What kind of lame Shat is this?

Have you seen the new World of Warcraft commercials featuring William “Captain Kirk” Shatner and Mr. “Mr T” T?

No? Have a gander at this:

World of Warcraft has over 9 million subscribers and, according to the recent press release regarding the Activision merger (acquisition?), has over half a Billion dollars in operating capital.

Now I love Captain Kirk as much as the next nerd, and I pity da fool who don’t show Missuh Tee some luv, but what kind of Shat is this? Surely, with a checkbook balance like $520,000,000.00 Blizzard can afford some real star power to represent the most successful subscription-based video game ever created!

Was Tom Hanks busy? He would have made a hell of a shaman. “Me and Blizz-art ahr like peez an care-ots” “Mama said OP warlocks is as OP warlocks does”.

Could you see an ad with Tom Cruise as a Gnome Mage? You’re damn skippy! He is one in Real Life, afterall. Have him in the commercial next to a Night Elf brunette named Katie. Their guild name would be ‘Scientology Rulez’ of course.

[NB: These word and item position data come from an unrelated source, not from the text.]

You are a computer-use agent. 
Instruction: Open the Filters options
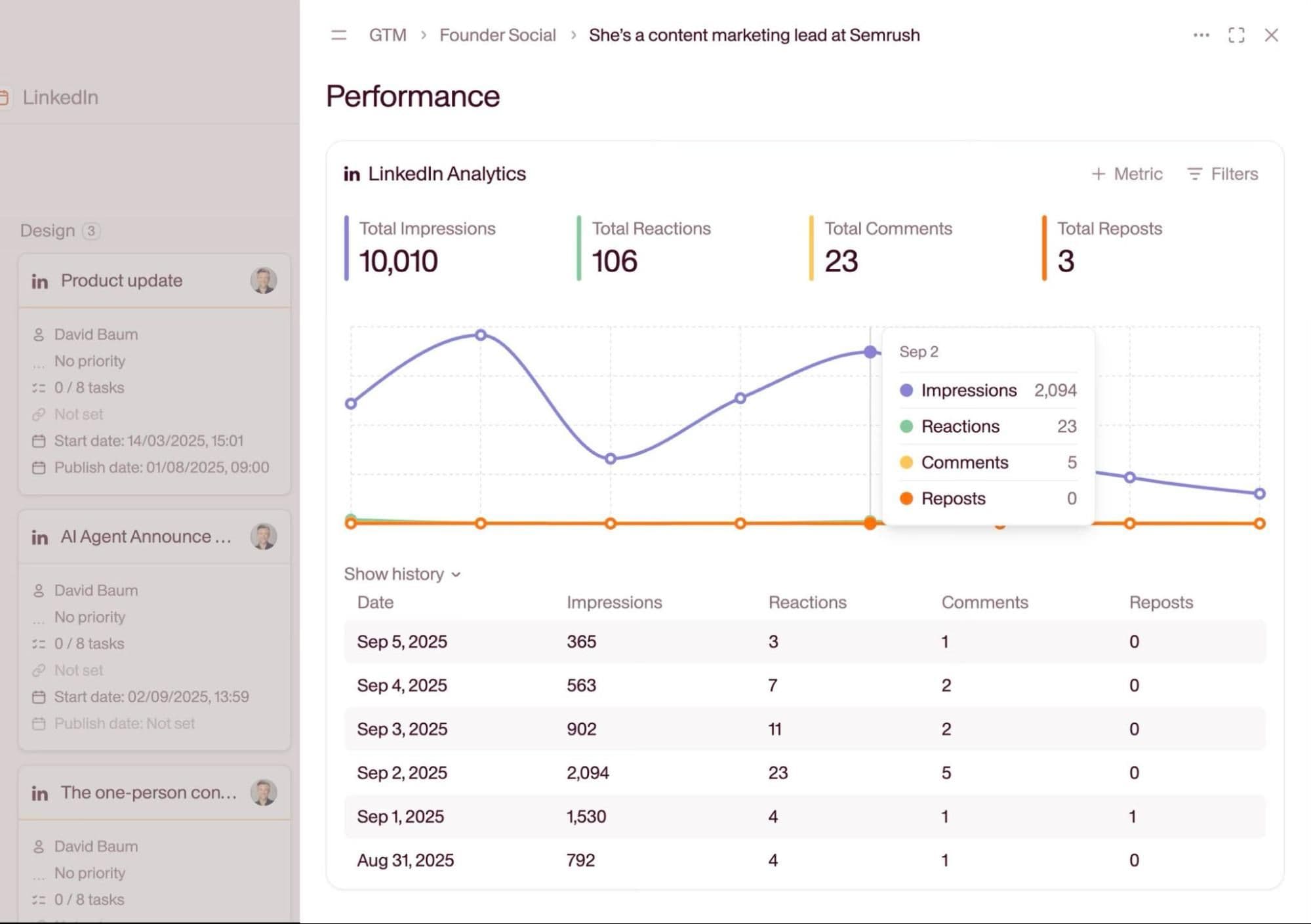tap(1222, 174)
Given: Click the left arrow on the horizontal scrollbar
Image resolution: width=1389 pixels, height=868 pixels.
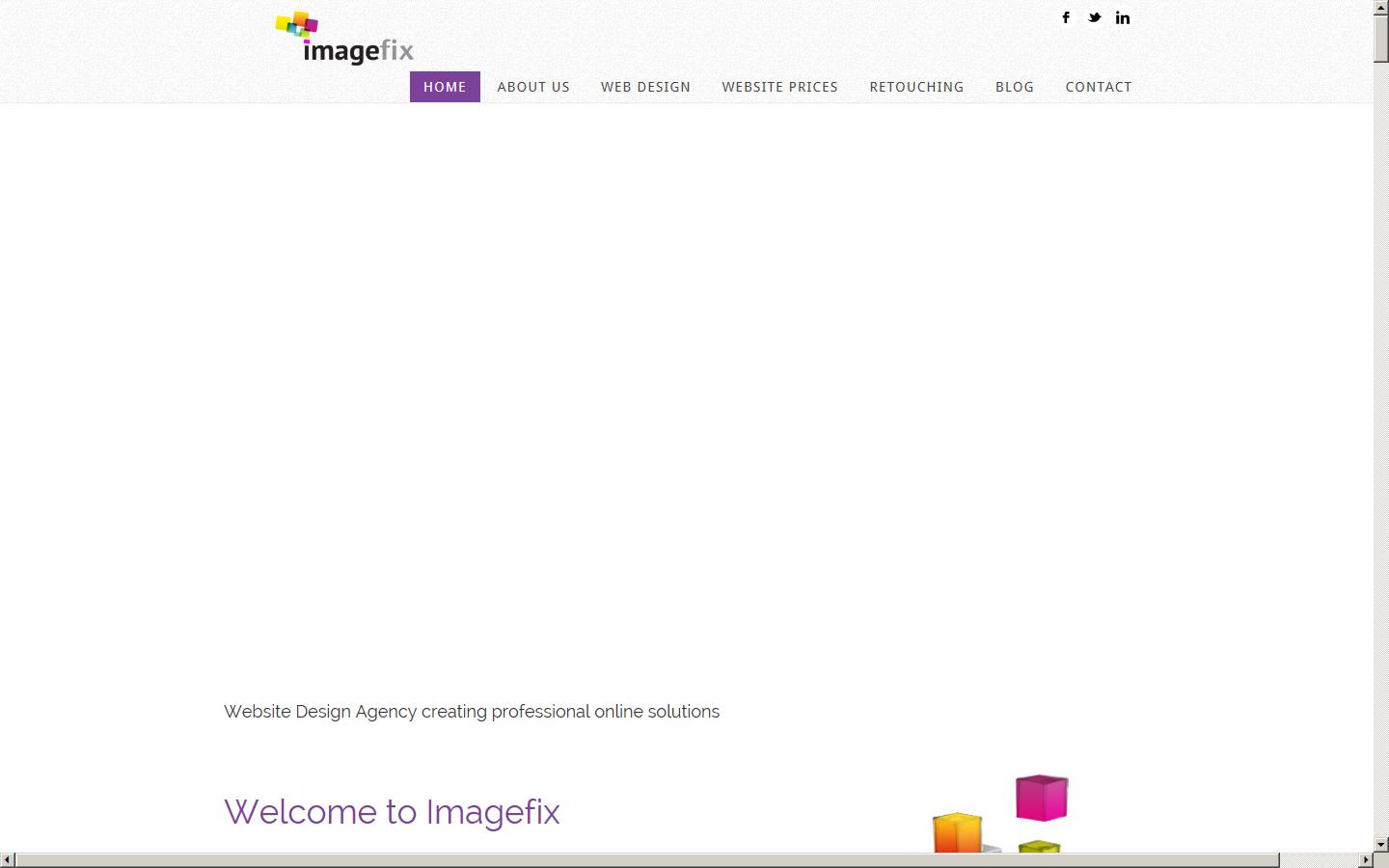Looking at the screenshot, I should [8, 859].
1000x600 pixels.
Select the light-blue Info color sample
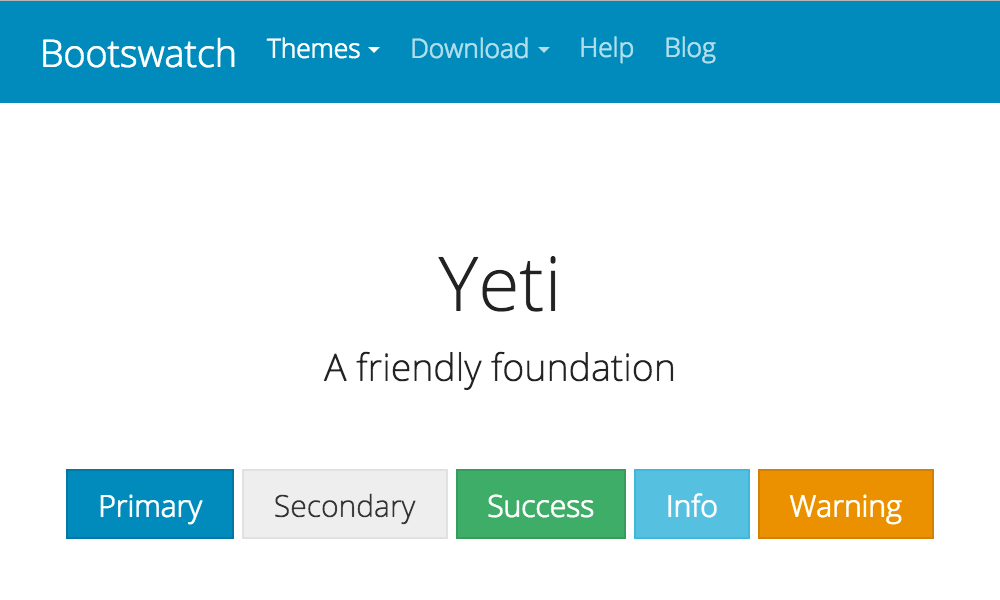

The camera could pan down slowly from her to film his lines and someone could shout in /yell Stand Up Tom! … /yell Lawlz, he is standing up you nub!

Megan FoxJames Gandolfini needs work too, and is more relevant today than Mr. T. He’d be a good Tauren Warrior. “You know, da food in da undercity sucks, but whattya gonna do?, I know! Silvio (Undead Rogue), howzabout yoose stealth over to stormwind and get us some Cannolis from dat Trias guy?” “Take Kristufuh (Troll Hunter) with youse” … Heh , maybe have an undead priest named Adriana, guild name ‘La Cerva’, saunter by casually.

The point is this: Anyone but Hillary! … oops! wrong post … The point is this: WoW is currently the hottest gaming title available and as such warrants some real star power to hawk it. I realize that there isn’t a 30 something alive that doesn’t know who Captain Kirk and Mr. T are, but come on Blizzard, we like Jessica Alba and Meagan Fox a whole lot better!